Boutonnière deformity is the result of an injury to the tendons that straightens the middle joint of your finger. The result is that the middle joint of the injured finger will not straighten, while the fingertip bends back. Unless this injury is treated promptly, the deformity may progress, resulting in permanent deformity and impaired functioning.

Boutonniere Deformity FAQ

What Causes Boutonniere Deformity?

Boutonnière deformity is generally caused by a forceful blow to the top (dorsal) side of a bent (flexed) middle joint of a finger.

It also can be caused by a cut on the top of the finger, which can sever the central slip (tendon) from its attachment to the bone. The tear looks like a buttonhole (“boutonnière” in French). In some cases, the bone actually can pop through the opening.

Boutonnière deformities may also be caused by arthritis.

What Are The Symptoms of Boutonniere Deformity?

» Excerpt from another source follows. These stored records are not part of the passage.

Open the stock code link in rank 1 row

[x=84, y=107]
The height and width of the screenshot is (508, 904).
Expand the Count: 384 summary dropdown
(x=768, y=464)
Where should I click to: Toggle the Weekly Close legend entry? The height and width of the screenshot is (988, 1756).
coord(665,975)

Signs of boutonnière deformity can develop immediately following an injury to the finger or may develop a week to 3 weeks later.

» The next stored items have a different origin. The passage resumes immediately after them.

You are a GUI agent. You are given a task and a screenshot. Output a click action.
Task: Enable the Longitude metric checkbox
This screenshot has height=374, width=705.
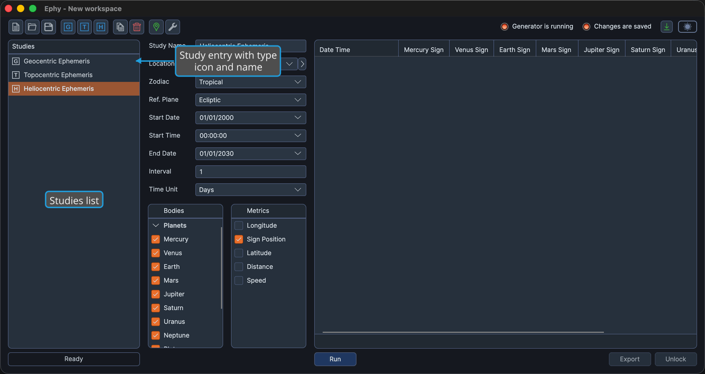click(x=239, y=226)
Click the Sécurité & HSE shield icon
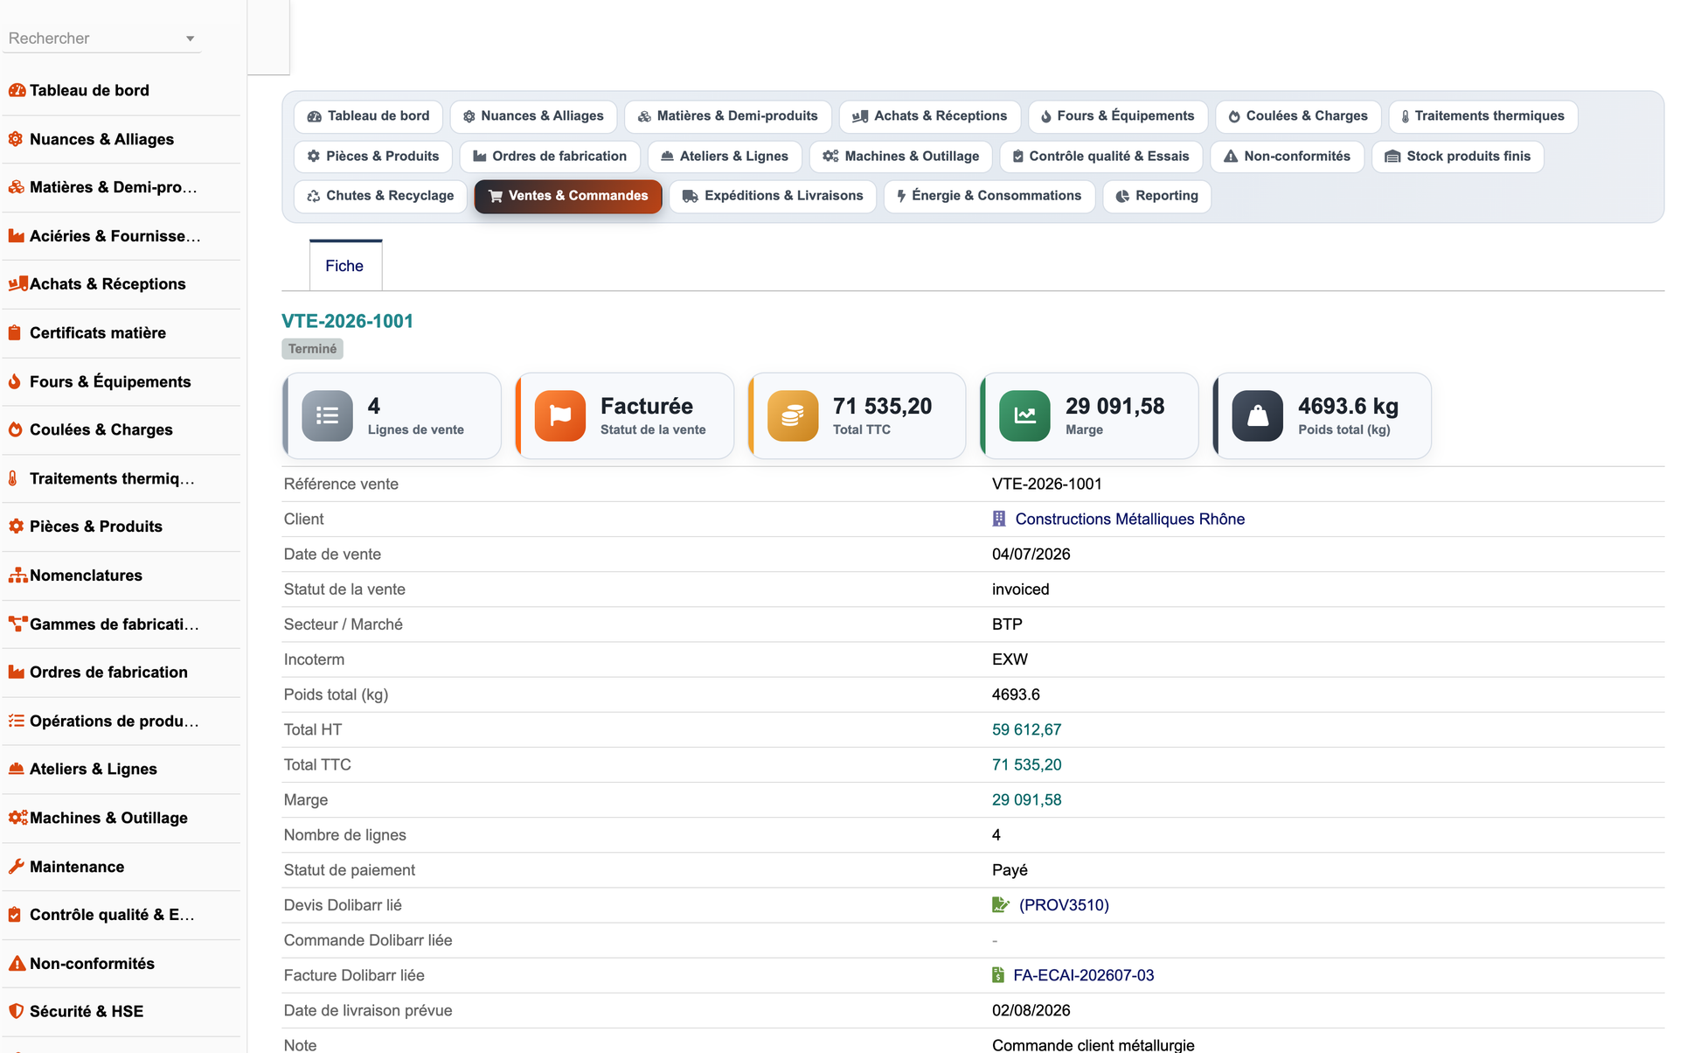 tap(16, 1011)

  • The finger at the middle joint cannot be straightened and the fingertip cannot be bent.
  • Swelling and pain occur and continue on the top of the middle joint of the finger

What Are The Treatment Options For Boutonniere Deformity?

Nonsurgical treatment is usually preferred, and may include:

  • Splints: A splint will be applied to the finger at the middle joint to straighten it. This keeps the ends of the tendon from separating as it heals. It also allows the end joint of the finger to bend. It is important to wear the splint continuously for the recommended length of time — usually 6 weeks for a young patient and 3 weeks for an elderly patient. Following this period of immobilization, you may still have to wear the splint at night.

  • Exercises: Your physician may recommend stretching exercises to improve the strength and flexibility in the fingers.

  • Protection: If you participate in sports, you may have to wear protective splinting or taping for several weeks after the splint is removed.

  • People with boutonnière deformity caused by arthritis may be treated with oral medications or corticosteroid injections, as well as splinting.

Surgical Treatment

While nonsurgical treatment of boutonnière deformity is preferred, surgery is an option in certain cases, such as when:

  • The deformity results from rheumatoid arthritis.

  • The tendon is severed.

  • A large bone fragment is displaced from its normal position.

  • The condition does not improve with splinting.

  • Surgery can reduce pain and improve functioning, but it may not be able to fully correct the condition and make the finger look normal. If the boutonniere deformity remains untreated for more than 3 weeks, it becomes much more difficult to treat.